• [Task statement]
Leave the images out and write out each entry exactly as shown.

• [Provided records]
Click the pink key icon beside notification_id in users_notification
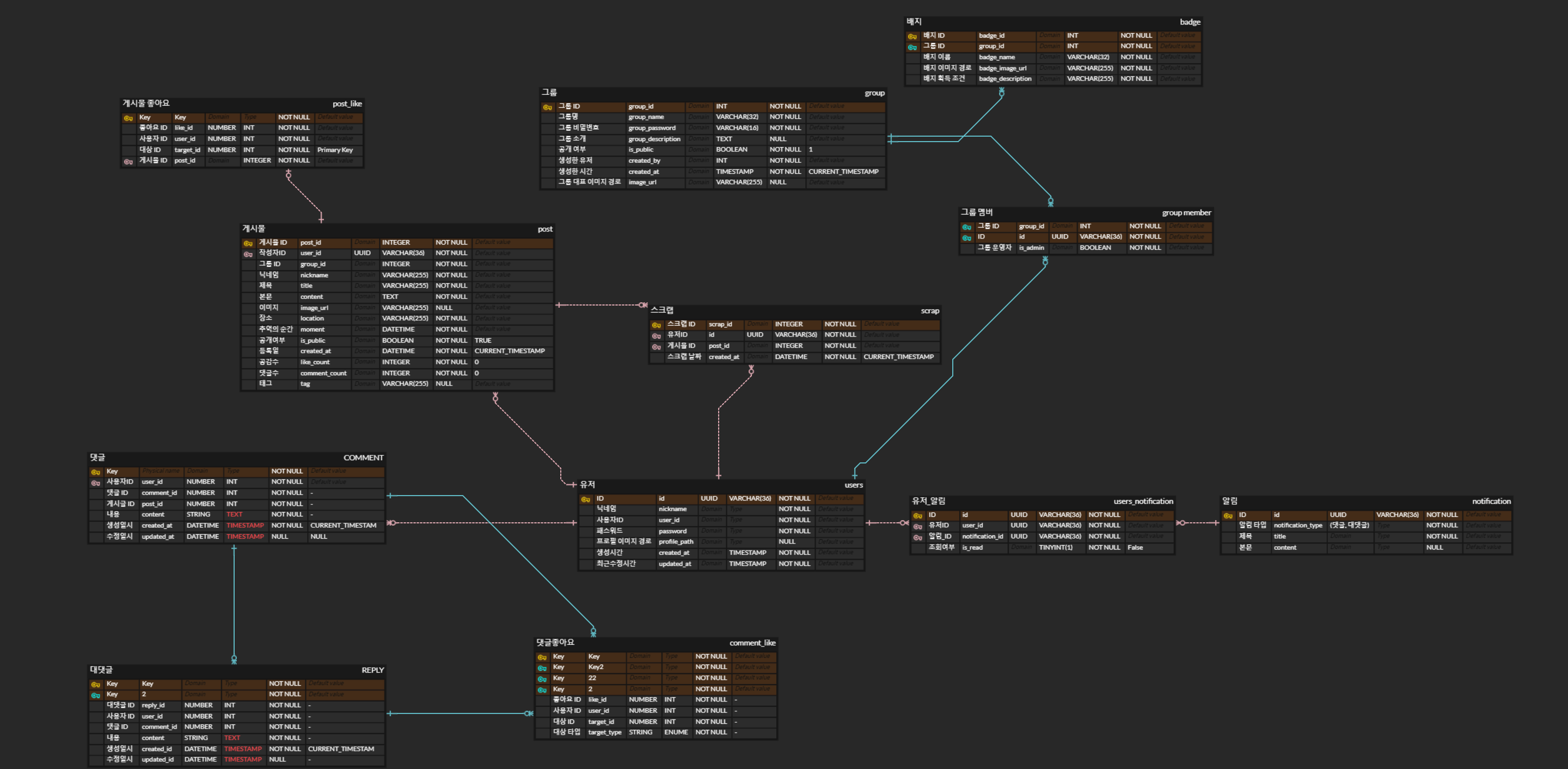This screenshot has width=1568, height=769. tap(917, 538)
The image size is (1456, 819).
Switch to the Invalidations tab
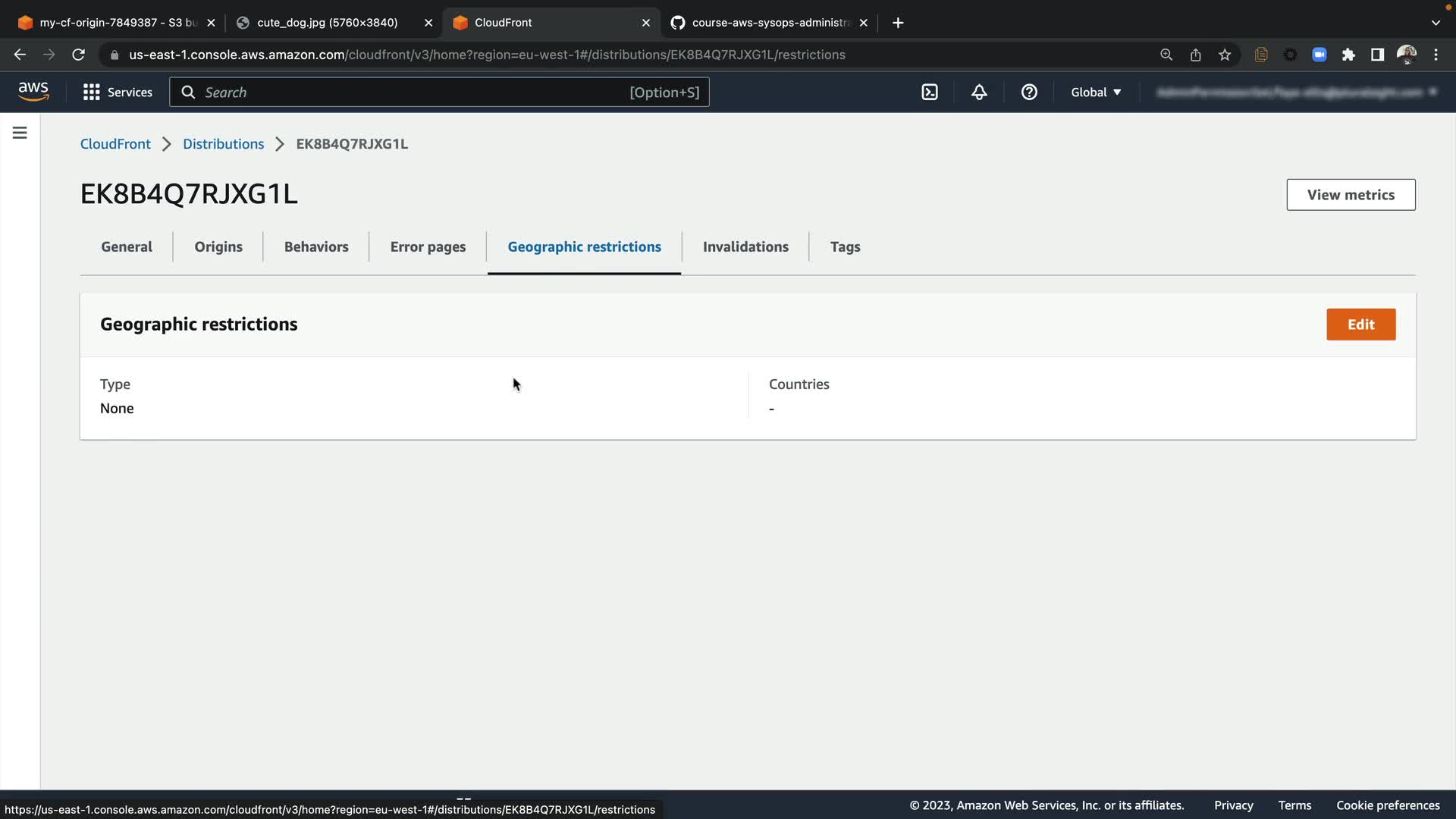click(745, 246)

• [Response area]
Click the pink key icon beside notification_id in users_notification
This screenshot has width=1568, height=769. tap(917, 538)
The image size is (1456, 819).
Switch to the Invalidations tab
click(745, 246)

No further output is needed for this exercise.